◆ Exercise goal
When you set down the entries, keep every word exactly as it is but drop the pictures.

-- Exercise materials follows --

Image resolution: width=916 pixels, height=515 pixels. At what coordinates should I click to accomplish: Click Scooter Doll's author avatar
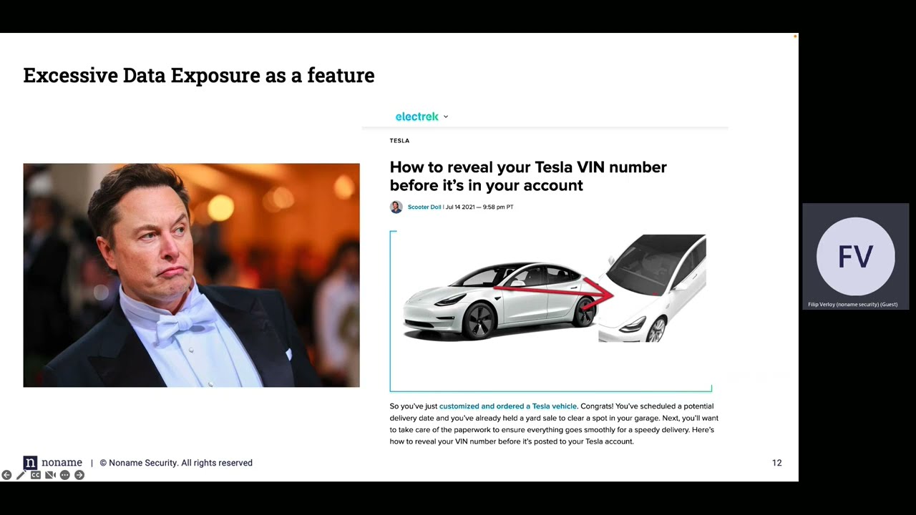click(396, 207)
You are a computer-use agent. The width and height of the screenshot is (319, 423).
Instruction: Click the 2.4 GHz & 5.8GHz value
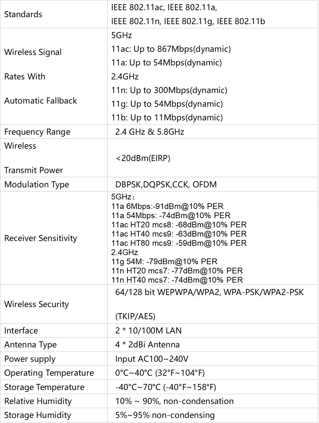coord(150,132)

-- Exercise materials concluded --

◆ Response for this exercise
Image resolution: width=916 pixels, height=515 pixels. At what coordinates should I click to accomplish: Click Scooter Doll's author avatar
click(396, 207)
You are a computer-use agent. The width and height of the screenshot is (319, 423).
Instruction: Click the 2.4 GHz & 5.8GHz value
coord(150,132)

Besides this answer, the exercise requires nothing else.